BEGIN DATASET EXCERPTS

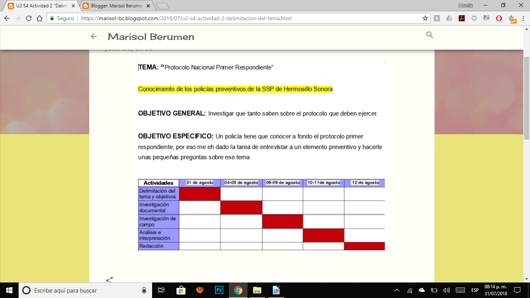Open Photoshop from the taskbar
The width and height of the screenshot is (530, 298).
coord(218,290)
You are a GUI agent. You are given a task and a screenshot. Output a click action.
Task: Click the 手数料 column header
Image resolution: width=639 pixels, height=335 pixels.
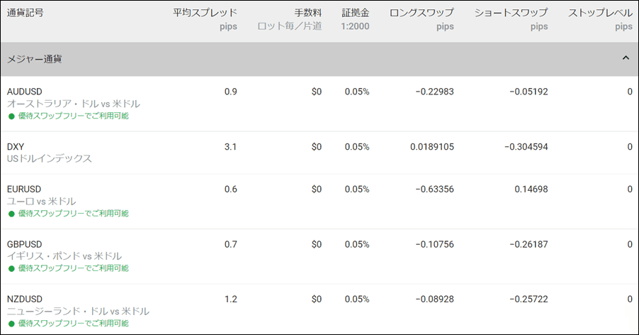tap(308, 13)
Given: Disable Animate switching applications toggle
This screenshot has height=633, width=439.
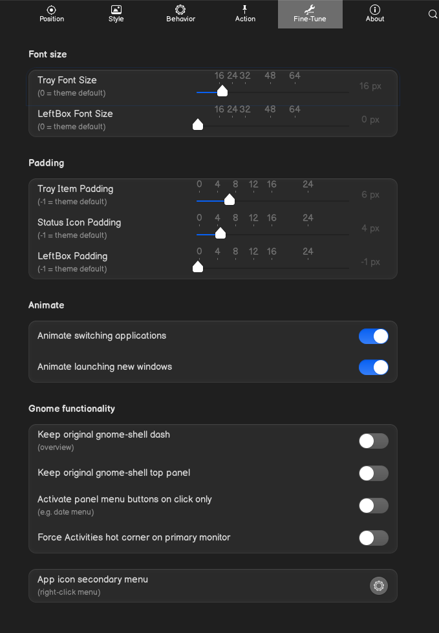Looking at the screenshot, I should pyautogui.click(x=374, y=336).
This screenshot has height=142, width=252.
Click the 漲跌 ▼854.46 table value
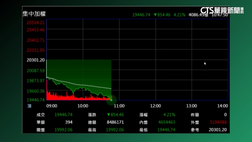point(115,115)
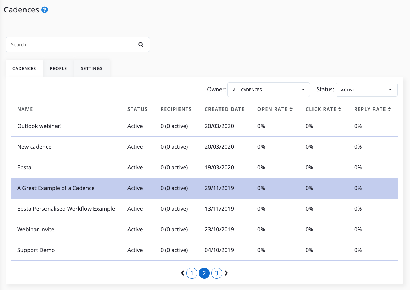The width and height of the screenshot is (410, 290).
Task: Jump to page 3
Action: tap(216, 273)
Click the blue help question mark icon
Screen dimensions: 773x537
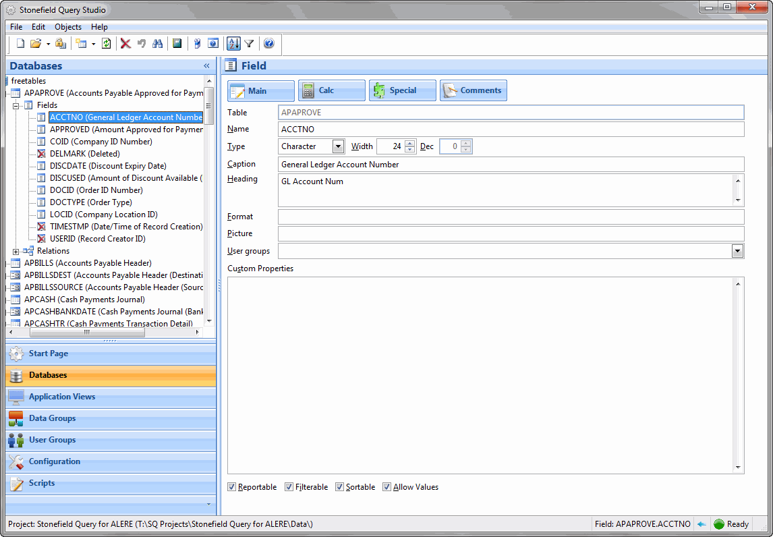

END DATASET EXCERPTS

**PROBLEM TO SOLVE**
For this exercise, reproduce exactly the lines of the records above from the one with "Image resolution: width=639" up to and including the one with "This screenshot has height=142, width=252.", without pictures.

**TASK RESPONSE**
Image resolution: width=639 pixels, height=335 pixels.
tap(308, 13)
Given: Disable Animate switching applications toggle
This screenshot has height=633, width=439.
Looking at the screenshot, I should pyautogui.click(x=374, y=336).
This screenshot has height=142, width=252.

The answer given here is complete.